God Of football - Chapter 385
Chapter 385: Egyptian Magic
The ball rolled toward Szoboszlai, but Izan, quick as ever, stuck a foot in, poking it away before Liverpool could build something.
Peter Drury: “And Izan tracks back! He’s not just a creator; he’s a fighter too!”
Lee Dixon: “He’s showing the complete package tonight—end product, work rate, intelligence. This is why Arsenal were desperate to get him.”
The game remained clean, but the intensity never wavered. Every touch between Izan and Mac Allister carried meaning.
Every challenge was a test of will. The referee let them play, allowing the duels to unfold naturally.
And as the minutes ticked by, the tension only grew.
….
Izan received the ball next, near the halfway line, his first touch sharp as he let it roll across his body, eyes flicking up to scan the field.
Again, Mac Allister was already stepping in, shoulders squared, looking to muscle him off balance.
But Izan was a step ahead. A quick feint to the right—Mac Allister bit—and then a sudden burst of acceleration to the left.
The Argentine lunged to recover, but Izan was gone, slipping past him like smoke.
Peter Drury: “Oh, that is just dazzling! Izan, teasing, toying—Mac Allister can’t get near him!”
The Crowd roared, a sound swelling from deep in the stands, as if the entire stadium could feel the tide turning.
Arne Slot stomped forward in the technical area, throwing his arms up in exasperation.
He turned to Szoboszlai, barking something in English, pointing toward Izan.

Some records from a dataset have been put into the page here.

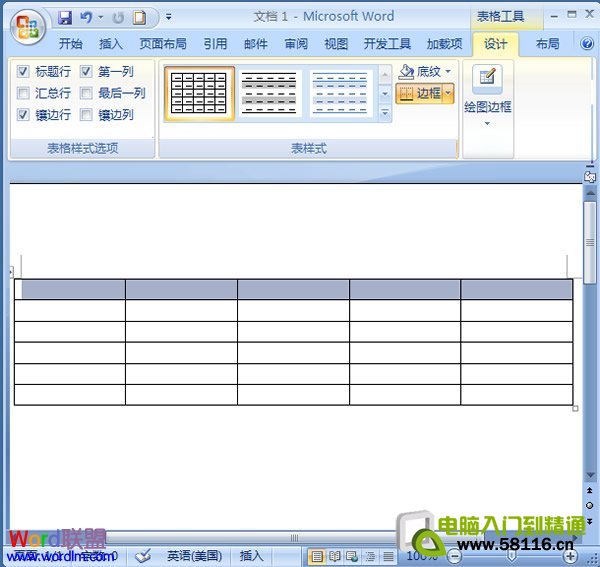Undo the last action
The height and width of the screenshot is (567, 600).
pyautogui.click(x=86, y=17)
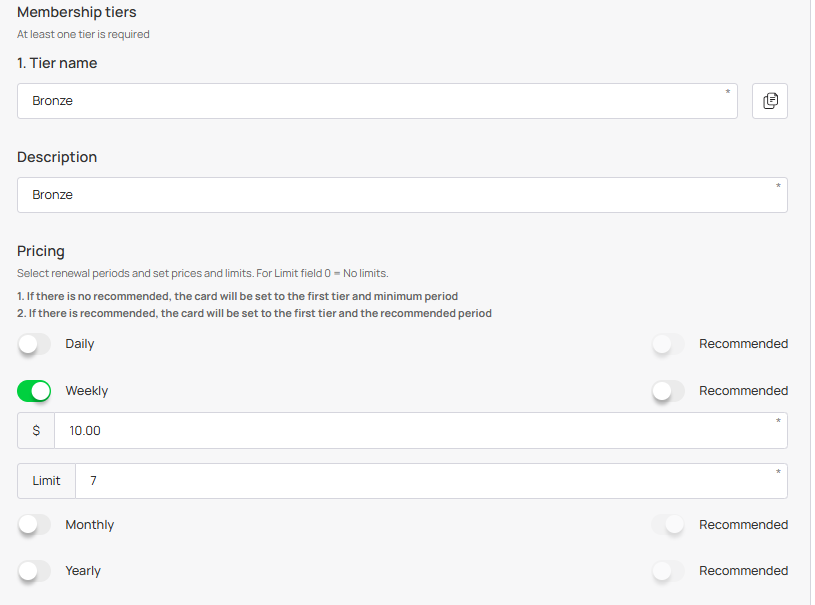The image size is (815, 605).
Task: Turn on the Yearly renewal period toggle
Action: [x=34, y=571]
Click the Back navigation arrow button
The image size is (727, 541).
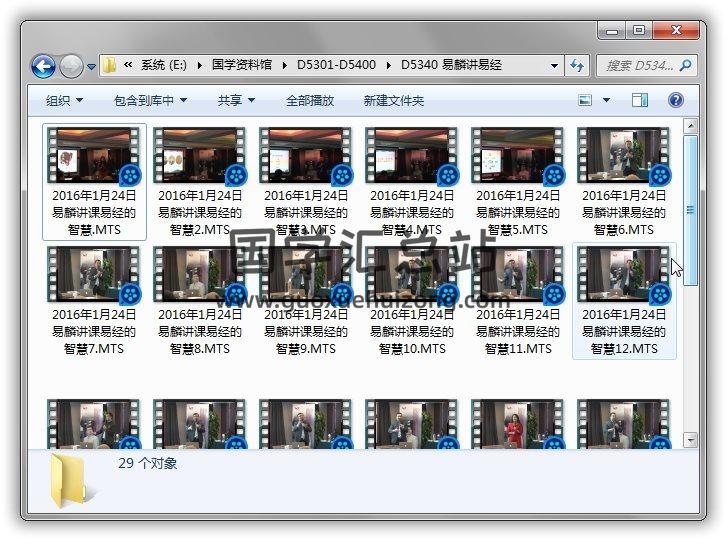pos(43,66)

Instructions were coming.
Liverpool were shifting.
Izan could feel it—their full-backs weren’t pushing up as aggressively anymore, Robertson wasn’t overlapping as much, and Alexander-Arnold was hesitating before leaving his position.
Even Van Dijk’s stance was different, his shoulders a little lower, his gaze locked onto Izan, as if acknowledging the growing storm.
And yet, Mac Allister wouldn’t back down.
Liverpool finally found space to breathe. After a relentless ten minutes of Arsenal’s pressing, the visitors broke forward with menace.
Szoboszlai surged through midfield, his powerful strides eating up the ground as he carried the ball into the final third.
White moved to meet him, but the Hungarian shifted his weight and slipped a pass to Salah, who had drifted in from the right.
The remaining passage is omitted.